【Drug Name】
Generic Name: Quadrivalent Influenza Virus Subunit Vaccine
Commodity name: Huierkangxin
English name: Quadrivalent Subunit Influenza Vaccine
Hanyu Pinyin: Sijia Liugan Bingdu Yadanwei Yimiao
【Ingredients】
This product is made by inoculating chicken embryos with influenza A and B (referred to as influenza) virus strains recommended by the World Health Organization (WHO), and then cultured, harvested viral fluid, ultrafiltration concentration, virus lysis centrifugation, purification, virus inactivation, and repurification to harvest hemagglutinin and neuraminidase. Free of preservatives and antibiotics.

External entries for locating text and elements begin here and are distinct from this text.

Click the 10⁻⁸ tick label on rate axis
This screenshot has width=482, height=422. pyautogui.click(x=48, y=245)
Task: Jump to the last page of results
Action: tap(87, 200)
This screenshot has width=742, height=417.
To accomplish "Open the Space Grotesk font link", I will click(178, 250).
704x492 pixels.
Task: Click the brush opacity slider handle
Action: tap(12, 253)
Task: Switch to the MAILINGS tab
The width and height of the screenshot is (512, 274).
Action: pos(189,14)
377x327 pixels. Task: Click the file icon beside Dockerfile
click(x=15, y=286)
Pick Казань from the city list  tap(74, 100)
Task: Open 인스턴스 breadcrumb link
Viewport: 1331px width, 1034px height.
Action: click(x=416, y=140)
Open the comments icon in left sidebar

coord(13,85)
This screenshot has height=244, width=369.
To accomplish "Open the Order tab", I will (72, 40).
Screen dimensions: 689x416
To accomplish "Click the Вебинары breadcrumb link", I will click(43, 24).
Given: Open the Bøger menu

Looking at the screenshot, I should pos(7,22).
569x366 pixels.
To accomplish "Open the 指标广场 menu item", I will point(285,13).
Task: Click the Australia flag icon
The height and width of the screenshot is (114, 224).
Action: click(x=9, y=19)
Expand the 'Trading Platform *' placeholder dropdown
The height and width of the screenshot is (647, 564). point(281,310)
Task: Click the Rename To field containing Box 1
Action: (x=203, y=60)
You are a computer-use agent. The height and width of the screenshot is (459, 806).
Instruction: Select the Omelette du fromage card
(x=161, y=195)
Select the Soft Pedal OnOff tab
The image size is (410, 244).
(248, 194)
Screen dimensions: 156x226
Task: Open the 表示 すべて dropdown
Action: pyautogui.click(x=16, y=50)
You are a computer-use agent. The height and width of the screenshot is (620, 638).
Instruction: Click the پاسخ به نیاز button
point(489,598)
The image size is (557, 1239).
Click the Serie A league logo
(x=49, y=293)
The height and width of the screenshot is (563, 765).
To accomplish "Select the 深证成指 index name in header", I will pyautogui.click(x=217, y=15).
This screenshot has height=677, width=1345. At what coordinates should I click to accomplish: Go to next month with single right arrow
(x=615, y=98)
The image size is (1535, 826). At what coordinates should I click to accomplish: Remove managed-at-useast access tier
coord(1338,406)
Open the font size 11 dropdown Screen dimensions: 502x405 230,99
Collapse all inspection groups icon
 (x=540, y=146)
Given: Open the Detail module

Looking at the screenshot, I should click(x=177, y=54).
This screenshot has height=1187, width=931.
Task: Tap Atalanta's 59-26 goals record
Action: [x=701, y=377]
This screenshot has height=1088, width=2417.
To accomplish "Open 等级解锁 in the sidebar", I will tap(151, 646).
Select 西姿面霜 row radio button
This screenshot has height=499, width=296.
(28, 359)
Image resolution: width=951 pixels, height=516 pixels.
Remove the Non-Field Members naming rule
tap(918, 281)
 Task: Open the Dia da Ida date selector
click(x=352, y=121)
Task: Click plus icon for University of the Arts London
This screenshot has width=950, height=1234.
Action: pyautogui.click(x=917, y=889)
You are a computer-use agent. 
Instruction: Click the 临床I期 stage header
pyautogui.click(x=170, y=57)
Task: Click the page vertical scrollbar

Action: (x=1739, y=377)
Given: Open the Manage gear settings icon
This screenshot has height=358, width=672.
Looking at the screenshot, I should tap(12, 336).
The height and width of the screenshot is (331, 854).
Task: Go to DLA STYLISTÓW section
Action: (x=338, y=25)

This product contains egg ingredients.
Active ingredients: Hemagglutinin of various types of influenza virus strains used that year. This product contains per 0.5ml:
A/Victoria/2570/2019(H1N1)pdm09-like virus 15µghemagglutinin
A/Darwin/9/2021(H3N2)-like virus 15µghemagglutinin
B/Phuket/3073/2013(B/Yamagata lineage)-like virus 15µghemagglutinin
B/Austria/1359417/2021(B/Victoria lineage)-like virus 15µghemagglutinin
Excipients: sodium dihydrogen phosphate, anhydrous disodium hydrogen phosphate, sodium chloride.
【Properties】
This product is an injection and is a slightly milky white liquid.
【Vaccination target】
This product is used for people aged 3 and above; It is especially recommended for susceptible people and people who are prone to related complications, such as children, the elderly, the frail, and people in influenza-endemic areas.
【Function and use】
After vaccination with this product, it can stimulate the body to produce immunity against influenza virus. It is used to prevent influenza caused by vaccine-related influenza viruses.
【Specifications】
0.5ml per vial. The human dose is 0.5ml per 1 time, and the hemagglutinin containing various types of influenza virus strains should be 15μg.
【Immunization Procedure and Dosage】
(1) Intramuscular injection into the deltoid muscle on the lateral side of the upper arm.
(2) Vaccination before or during the influenza season. People aged 3 years and older receive 1 dose, each dose is 0.5ml.
【Adverse reactions】
According to the classification of the incidence of adverse reactions recommended by the International Committee of Medical Science Organizations (CIOMS): very common (≥ 10%), common (1%-10%, including 1%), occasional (0.1%-1%, including 0.1%), rare (0.01%-0.1%, including 0.01%), very rare (<0.01%), the summary safety information is described as follows:
(1) Clinical trials of this product
Two clinical studies of this product have been carried out in China. A total of 3,240 subjects aged 3 and over were enrolled, of which 1,619 subjects were inoculated with at least one dose of this product. The safety observation of this product system is from the beginning of vaccination to 30 days after the full vaccination, and the long-term safety observation is from 31 days to 180 days after the full vaccination.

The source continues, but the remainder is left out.